=== DIRECTIONS FOR THIS TASK ===
Return every line of these records unchanged, omitting the pictures.

Interface element records
···
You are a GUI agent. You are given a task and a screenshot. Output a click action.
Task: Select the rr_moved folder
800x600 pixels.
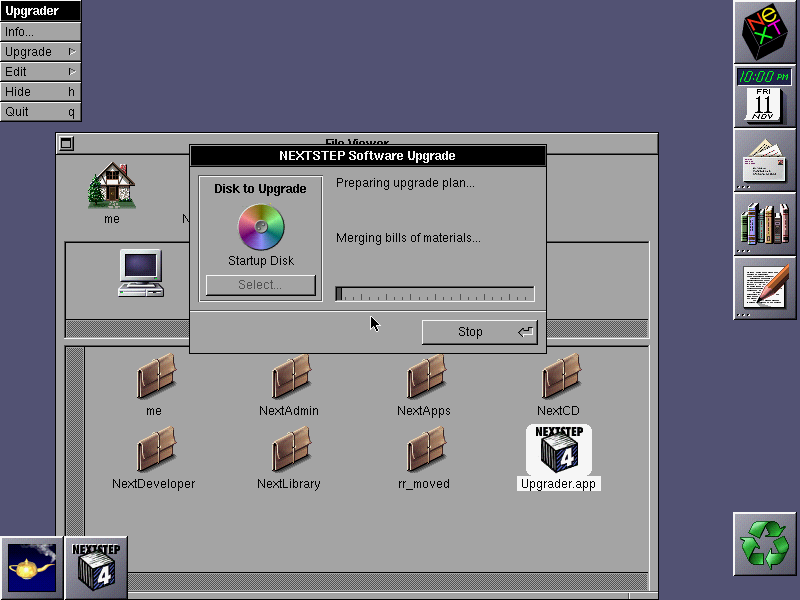tap(425, 450)
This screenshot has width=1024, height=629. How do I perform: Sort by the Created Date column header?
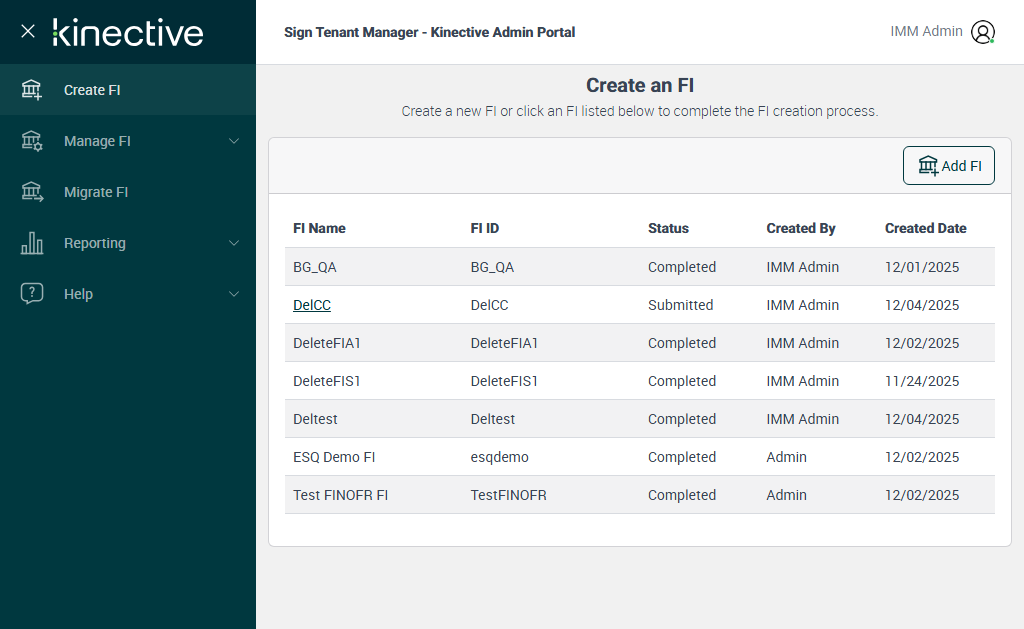(925, 228)
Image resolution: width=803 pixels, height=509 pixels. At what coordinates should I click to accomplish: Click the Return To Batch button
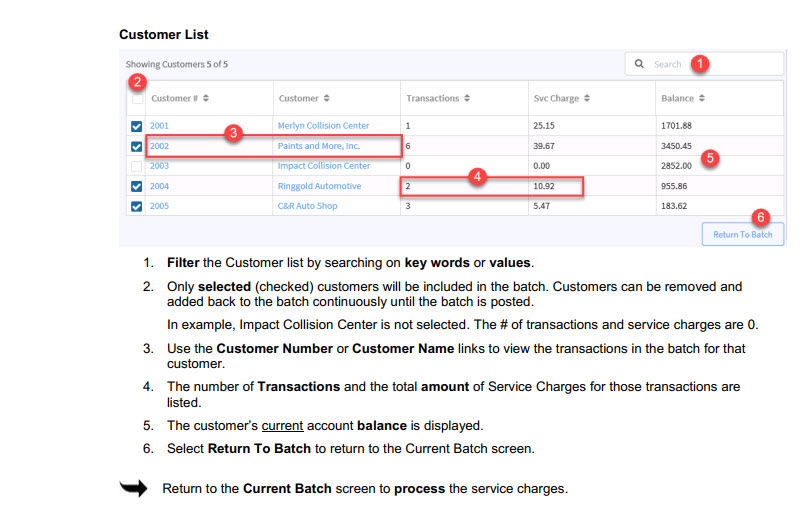(742, 234)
···
=== IN RESPONSE ===
You are a GUI agent. You are given a task and a screenshot. Output a click action.
Task: Select the rr_moved folder
800x600 pixels.
tap(425, 450)
This screenshot has width=1024, height=629. How do I perform: Sort by the Created Date column header?
(925, 228)
Image resolution: width=803 pixels, height=509 pixels. At what coordinates should I click to accomplish: Click the Return To Batch button
(742, 234)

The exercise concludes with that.